■ **O QUE FAZER**:
A: Segundo o excerto do Caderno Reivindicativo, com que objetivo se propõe alterar o regime de avaliação dos alunos do ensino básico? Responda em uma a três frases.
B: Reescreva de forma mais breve o parágrafo do excerto do Caderno Reivindicativo que começa por "Com este Caderno Reivindicativo a FENPROF não esgota", mantendo os factos principais.
C: Segundo o excerto do Caderno Reivindicativo, até que ano de escolaridade se pretende alargar a obrigatoriedade escolar?

■ **TEXTO DO EXERCÍCIO**:

5. Avaliar as inovações no domínio curricular e suas consequências na qualidade do ensino

a) avaliação do processo de generalização da reorganização curricular no ensino básico, com a introdução das medidas de correcção adequadas;

b) suspensão da generalização da revisão curricular do ensino secundário e negociação de uma reestruturação científica e pedagogicamente sustentada. Aprovação, com a participação da comunidade educativa, de:

b1) número e qualidade dos cursos, gerais e tecnológicos, a criar,

b2) um novo modelo de avaliação dos alunos,

b3) um novo regime de acesso ao ensino superior;

c) alteração do actual regime de avaliação dos alunos do ensino básico, no sentido de reforçar as estratégias de avaliação continuada como alternativa credível e de qualidade à introdução de exames;

d) criação de condições para o alargamento da obrigatoriedade escolar até ao 12º ano;

e) profunda reflexão e tomada de medidas adequadas à introdução de novas dinâmicas no regime de docência existente no 1º Ciclo do Ensino Básico;

f) desenvolvimento do ensino experimental das Ciências e das Tecnologias em todo o Ensino Básico.

c. TRÊS programas de carácter urgente e inadiável

1. Aprovação e execução de um plano nacional de emergência que permita a recuperação e humanização das escolas do 1º CEB e o seu apetrechamento com os materiais e equipamentos adequados, nos termos consagrados no Manifesto tornado público pela FENPROF e pela CONFAP.

2. Aprovação imediata de um plano, no quadro de uma forte e adequada Acção Social Escolar, de combate ao abandono e insucesso escolar.

3. Aprovação de um plano que permita combater as situações de indisciplina e violência nas escolas, com a necessária alteração do regime disciplinar dos alunos, a criação de condições excepcionais de trabalho e resposta em escolas de intervenção prioritária, a constituição de equipas multidisciplinares e o reconhecimento deste factor como relevante no crescente desgaste da profissão docente.

Nota Final

Com este Caderno Reivindicativo a FENPROF não esgota as suas posições e exigências em relação ao exercício da profissão docente, ao bom funcionamento das escolas e ao reforço e consolidação do sistema educativo português. Mais completas, mantendo-se actuais, apresentam-se as decisões do VII Congresso Nacional dos Professores realizado em 2001, que aprovou um Plano de Acção que contempla as orientações estratégicas da FENPROF até 2004.

A FENPROF, como é seu hábito, mantém-se firme na defesa das posições que apresenta, mas disponível para a negociação e para encontrar soluções que sirvam a Educação e o Ensino, conferindo-lhe a qualidade de que o país necessita.

É nesse quadro que este Caderno Reivindicativo é entregue à equipa ministerial do novo Governo, na certeza de que, com estas propostas, a FENPROF pretende contribuir para reforçar o direito de todas as crianças e jovens a uma Escola Pública, Inclusiva e de Qualidade.

Itens extraídos de uma coleção:
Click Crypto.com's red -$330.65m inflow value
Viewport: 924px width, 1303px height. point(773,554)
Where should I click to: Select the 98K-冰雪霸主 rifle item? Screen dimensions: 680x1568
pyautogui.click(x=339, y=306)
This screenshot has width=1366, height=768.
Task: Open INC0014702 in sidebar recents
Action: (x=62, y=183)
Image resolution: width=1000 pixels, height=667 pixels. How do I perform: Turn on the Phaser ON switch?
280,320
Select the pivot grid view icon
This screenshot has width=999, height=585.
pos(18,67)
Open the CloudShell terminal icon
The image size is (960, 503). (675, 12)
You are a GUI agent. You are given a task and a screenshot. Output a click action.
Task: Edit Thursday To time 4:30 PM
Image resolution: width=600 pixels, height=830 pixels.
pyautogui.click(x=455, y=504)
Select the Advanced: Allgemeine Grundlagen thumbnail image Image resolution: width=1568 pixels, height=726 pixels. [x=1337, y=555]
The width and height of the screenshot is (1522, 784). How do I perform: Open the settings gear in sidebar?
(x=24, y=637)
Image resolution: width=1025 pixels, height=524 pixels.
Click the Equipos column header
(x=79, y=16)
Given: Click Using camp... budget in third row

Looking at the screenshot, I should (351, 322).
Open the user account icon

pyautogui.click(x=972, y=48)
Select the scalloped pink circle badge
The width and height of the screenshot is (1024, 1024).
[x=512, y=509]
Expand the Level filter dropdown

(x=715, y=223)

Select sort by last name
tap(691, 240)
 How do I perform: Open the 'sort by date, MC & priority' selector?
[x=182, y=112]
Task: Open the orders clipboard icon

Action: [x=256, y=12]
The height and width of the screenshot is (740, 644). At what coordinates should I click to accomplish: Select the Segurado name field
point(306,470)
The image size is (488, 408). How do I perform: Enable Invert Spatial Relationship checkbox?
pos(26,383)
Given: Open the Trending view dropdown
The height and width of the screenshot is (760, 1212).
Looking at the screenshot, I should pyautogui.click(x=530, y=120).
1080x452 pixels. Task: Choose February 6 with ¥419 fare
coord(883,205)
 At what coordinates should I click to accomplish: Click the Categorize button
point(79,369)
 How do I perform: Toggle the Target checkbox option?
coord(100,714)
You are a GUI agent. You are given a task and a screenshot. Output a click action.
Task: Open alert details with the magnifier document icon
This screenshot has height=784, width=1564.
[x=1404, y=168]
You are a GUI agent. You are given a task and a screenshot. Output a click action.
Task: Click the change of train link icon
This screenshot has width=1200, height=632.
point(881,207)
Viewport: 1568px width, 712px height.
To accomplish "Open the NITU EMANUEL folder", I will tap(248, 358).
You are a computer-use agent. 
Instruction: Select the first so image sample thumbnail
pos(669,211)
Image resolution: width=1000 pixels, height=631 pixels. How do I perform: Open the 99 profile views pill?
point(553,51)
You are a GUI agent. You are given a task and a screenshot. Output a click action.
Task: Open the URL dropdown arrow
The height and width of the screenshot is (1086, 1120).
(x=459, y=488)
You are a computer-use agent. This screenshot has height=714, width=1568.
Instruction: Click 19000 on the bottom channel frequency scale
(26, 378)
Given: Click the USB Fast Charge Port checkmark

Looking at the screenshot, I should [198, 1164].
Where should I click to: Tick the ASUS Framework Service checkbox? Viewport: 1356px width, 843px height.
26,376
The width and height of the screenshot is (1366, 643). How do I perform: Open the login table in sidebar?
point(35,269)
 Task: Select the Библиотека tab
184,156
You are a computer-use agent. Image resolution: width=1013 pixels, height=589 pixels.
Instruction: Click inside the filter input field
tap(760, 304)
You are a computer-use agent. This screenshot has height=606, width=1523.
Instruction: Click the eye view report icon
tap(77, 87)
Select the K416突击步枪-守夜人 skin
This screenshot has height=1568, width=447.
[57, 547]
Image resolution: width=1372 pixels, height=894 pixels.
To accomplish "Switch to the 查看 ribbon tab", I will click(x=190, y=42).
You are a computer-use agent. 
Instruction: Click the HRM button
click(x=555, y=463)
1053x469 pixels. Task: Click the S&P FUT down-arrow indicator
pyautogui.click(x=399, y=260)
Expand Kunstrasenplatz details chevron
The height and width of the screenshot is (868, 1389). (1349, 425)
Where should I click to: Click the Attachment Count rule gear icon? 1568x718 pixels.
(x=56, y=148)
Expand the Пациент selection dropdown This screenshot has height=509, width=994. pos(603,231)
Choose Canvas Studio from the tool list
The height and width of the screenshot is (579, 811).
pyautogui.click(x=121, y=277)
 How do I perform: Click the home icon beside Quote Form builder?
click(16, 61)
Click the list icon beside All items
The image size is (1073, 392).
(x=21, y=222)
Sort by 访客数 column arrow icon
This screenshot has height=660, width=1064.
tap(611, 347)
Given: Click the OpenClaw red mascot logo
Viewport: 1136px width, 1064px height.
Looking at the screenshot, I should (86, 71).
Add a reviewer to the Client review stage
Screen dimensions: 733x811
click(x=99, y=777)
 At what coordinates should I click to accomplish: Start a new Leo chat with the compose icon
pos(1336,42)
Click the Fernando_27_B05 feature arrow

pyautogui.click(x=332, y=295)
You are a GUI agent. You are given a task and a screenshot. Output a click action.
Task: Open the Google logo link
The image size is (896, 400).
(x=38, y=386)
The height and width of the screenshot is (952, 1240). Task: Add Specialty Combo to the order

■ **RESPOSTAS**:
A: A alteração tem por objetivo reforçar as estratégias de avaliação continuada. Estas são apresentadas como uma alternativa credível e de qualidade à introdução de exames.

B: Este Caderno não esgota as posições e exigências da FENPROF sobre a profissão docente, as escolas e o sistema educativo. Mais completas e ainda atuais são as decisões do VII Congresso Nacional dos Professores, de 2001, que aprovou um Plano de Acção com as orientações estratégicas da FENPROF até 2004.

C: Até ao 12º ano.